Ahora voy a ti; pero digo estas cosas mientras estoy en el mundo, para que ellos se llenen de la misma perfecta alegría que yo tengo. Yo les he comunicado tu palabra; pero el mundo los odia porque no son del mundo, como tampoco yo soy del mundo. No te pido que los saques del mundo, sino que los protejas del mal. Así como yo no soy del mundo, tampoco ellos son del mundo. Conságralos a ti por medio de la verdad: tu palabra es la verdad. Como me enviaste a mí al mundo, así yo los envío. Y por causa de ellos me consagro a mí mismo, para que también ellos sean consagrados por medio de la verdad."
En esta lectura seguimos con la oración de Jesús, que Juan empezó a narrarnos ayer.
Empieza pidiendo para nosotros la Unidad. No una unidad cualquiera, si no la misma que existe entre el Padre y el Hijo. Esta unidad tiene dos consecuencias importantes: la alegría y la verdad.

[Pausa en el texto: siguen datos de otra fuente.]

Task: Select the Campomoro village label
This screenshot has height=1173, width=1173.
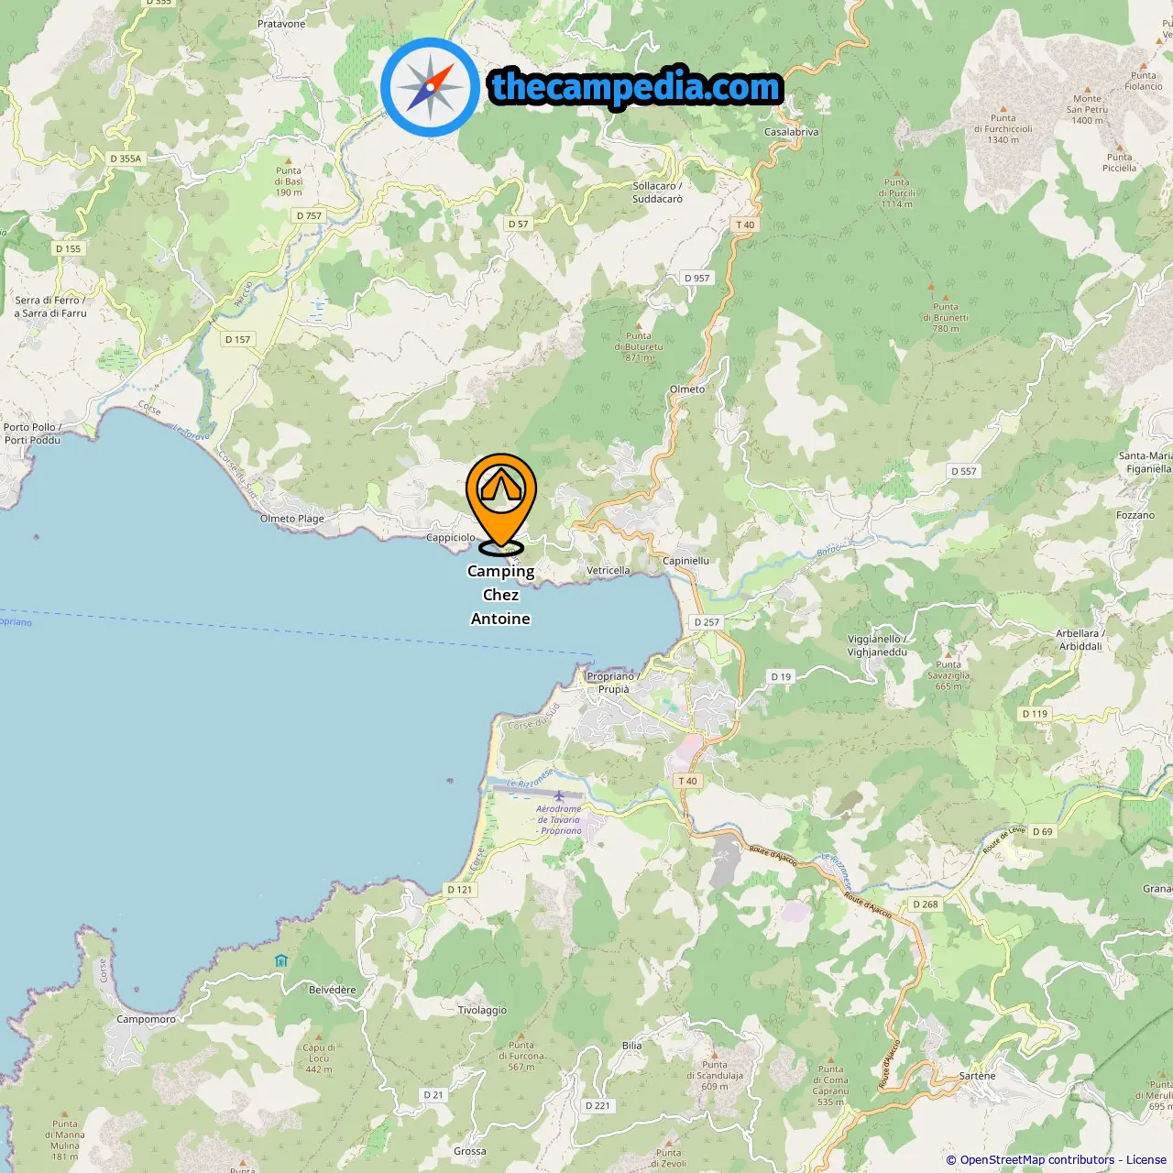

Nuestra sociedad, a pesar de la globalización que dan los medios de comunicación, es más individualista que nunca. Todos buscamos nuestro provecho al margen de los demás. Jesús nos dice que, el verdadero provecho se obtiene con la unidad. El día que veamos la sociedad como un todo, y nos demos cuenta de que la lucha por el bien de todos es la única forma de obtener el bien personal, aquel día obtendremos la verdadera alegría, la auténtica felicidad.
Ese camino es el que nos marca el evangelio. El camino de la verdad, de la Palabra de Dios. Un camino al que se llega por la experiencia; no por la teoría. Somos uno cuando pensamos en plural, cuando buscamos el bien común, cuando realmente nos amamos.